The article “How Cottage Renos Can Reduce Your Capital Gains” was originally published on MoneySense on June 12, 2018.

Phylis and her son own a cottage together. She wants to understand the future tax and estate planning implications.

Q: My son and I have purchased property and built a cottage. I am now going to will my share to him. We have done the majority of work ourselves but purchased some equipment to help us. Ie. excavator, skidster, and my son also built a barge because the property is only water access. Can we claim any of this equipment when calculating out the adjusted cost of the cottage?

—Phylis

A: You’ve raised a number of different points, Phylis.

You mention willing your share of the cottage to your son. I suspect that may mean you both own your shares as tenants in common, meaning your 50% interests are separate and distinct and can be dealt with separately – including in your wills.

If so, you certainly can designate your share of the cottage to go to your son in your will.

I find people are often confused with joint ownership though. If your ownership was actually established as joint tenants with rights of survivorship, your share would pass to your son directly on your death (and vice versa) and would not pass through your will at all. So make sure you know how the ownership was established initially, Phylis, so you understand the estate implications.

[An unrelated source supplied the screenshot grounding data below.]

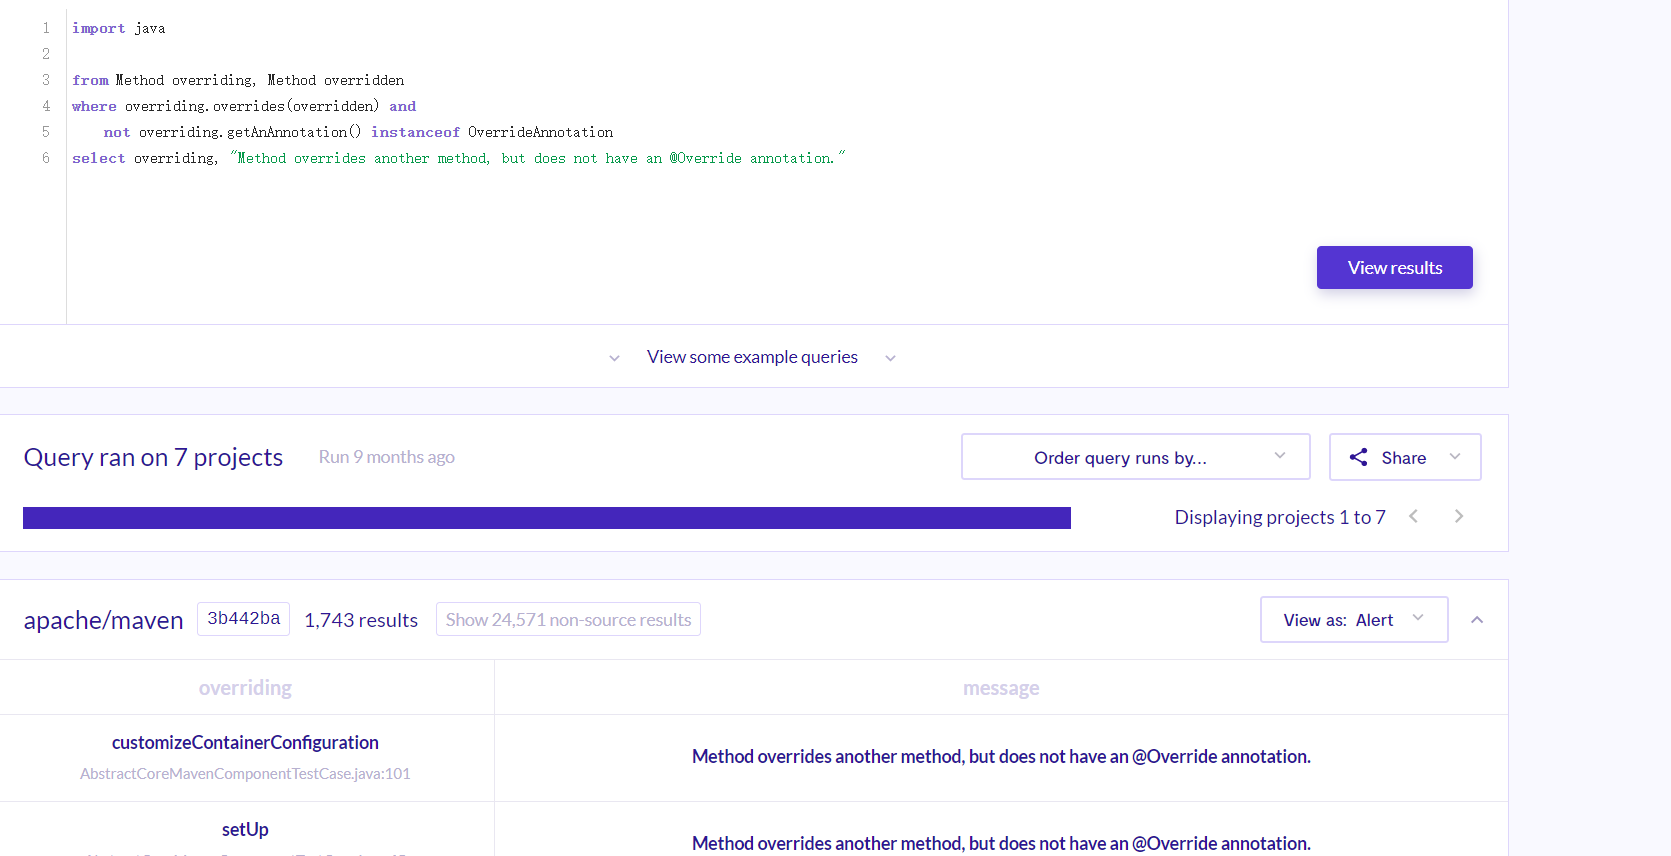Click View results button
Viewport: 1671px width, 856px height.
click(1395, 267)
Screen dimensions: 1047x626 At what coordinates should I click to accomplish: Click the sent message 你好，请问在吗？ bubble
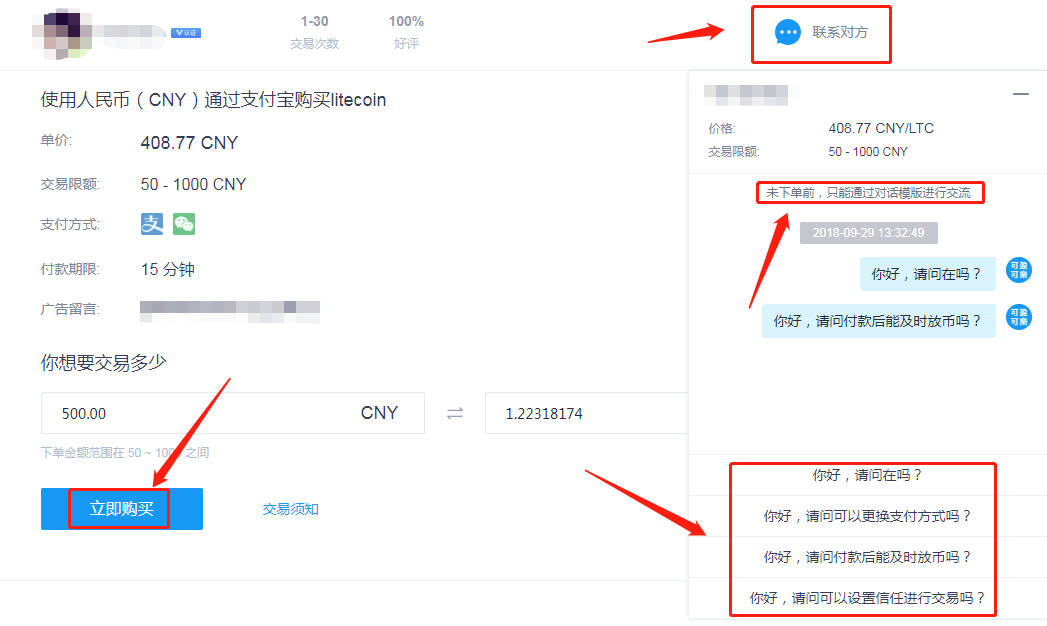927,274
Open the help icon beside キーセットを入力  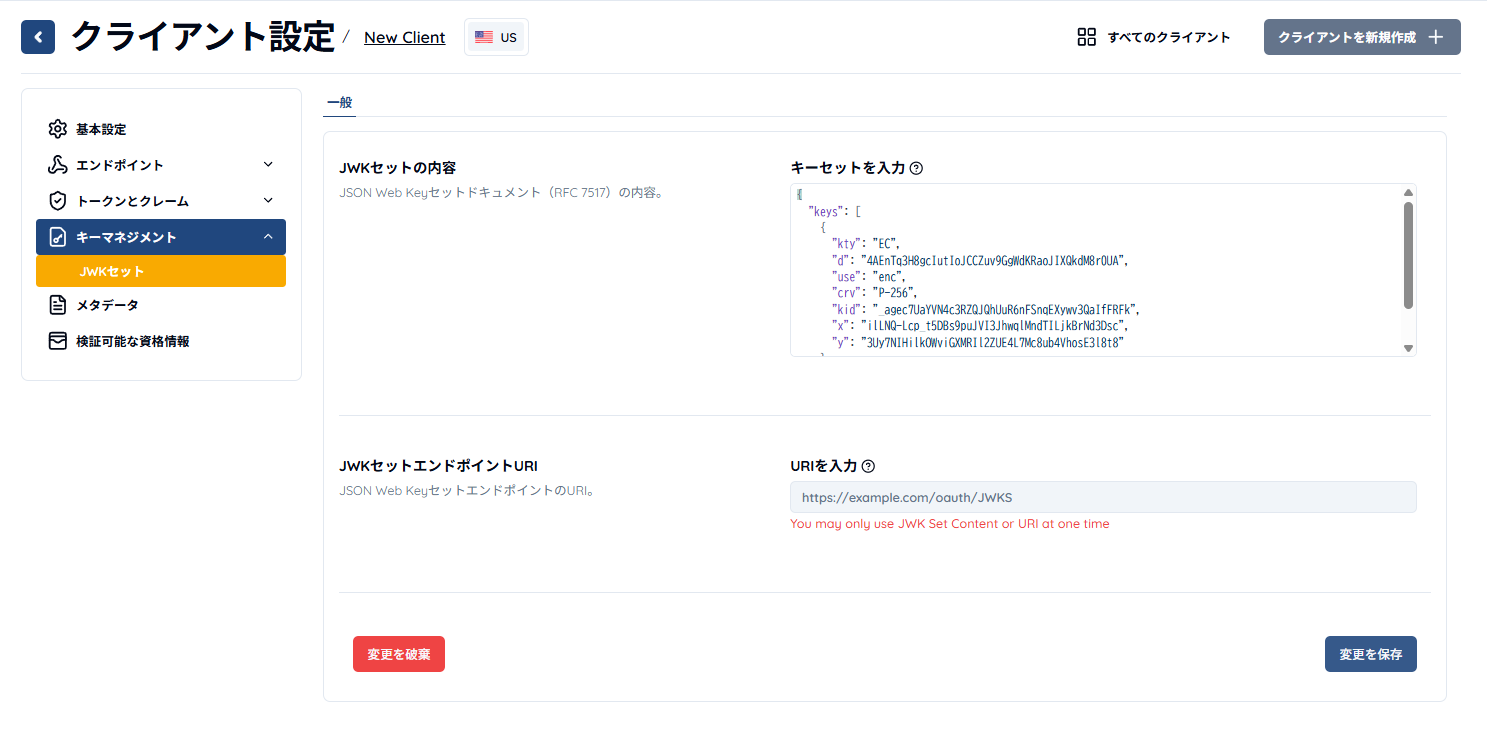click(x=917, y=167)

You could consider changing ownership from tenants in common to joint tenants if you both wanted the property to go to each other on death, though your son may have other beneficiaries like a spouse or his children who he wants his share to go to instead. Joint tenancy may help you reduce or avoid having to pay probate fees to your province of residence to settle your estate on your death. Depending on your province of residence and the cottage value, probate could be thousands of dollars.

When a taxpayer owns multiple properties, like a house and a cottage, only one can be designated as her or his principal residence in a given year. When you sell a property – or when you’re deemed to have sold, on your death – that’s the point at which you make a designation as to whether some or all years of ownership are tax-free as a principal residence.

People’s homes tend to be more valuable than their cottages, in which case the cottage capital gain is often deemed to be a taxable capital gain, with a home being their principal residence.

There are other considerations if you owned the cottage prior to February 1994. There was a $100,000 lifetime capital gains exemption until that time, and you may have claimed a deemed capital gain to bump up your cottage adjusted cost base. And if you owned prior to 1972, there was no capital gains tax before January 1, 1972 and some of your cottage capital gain may be exempt from tax.

Assuming you and your son, Phylis, will have capital gains tax to pay on the cottage, the construction, capital improvements and renovations you did may reduce the future tax payable by increasing the cost base and reducing the capital gain. It’s important to keep proper records to support a claim. It’s also important to note that if you do work yourself on a cottage, you can’t put a value on your labour – you can only add labour paid to a third party to the cost base for capital gains tax purposes.

There’s another important point with respect to the excavator, skidster and barge. You can generally only capitalize the cost of materials for a do-it-yourself cottage build. Equipment you purchase has a value after the construction is done and could be sold. The cost of equipment you rent or lease during construction may be an eligible capital cost.

There are a few other considerations, Phylis. Assuming the property was beneficially half yours, and that you and your son contributed equally to the purchase and construction, you would have a capital gain on your death (as long as the cottage wasn’t considered your principal residence). If you were just on the property so your son could qualify for a mortgage and it was beneficially his, you may not have to claim a capital gain.

Another consideration is ensuring there is enough liquidity in your estate to pay the capital gains tax. If you have other children or other beneficiaries, just make sure you take into account how much tax will be payable on the cottage and what that means for the remaining net estate value to be divvied up amongst others if applicable.

Jason Heath is a fee-only, advice-only Certified Financial Planner (CFP) at Objective Financial Partners Inc. in Toronto, Ontario. He does not sell any financial products whatsoever.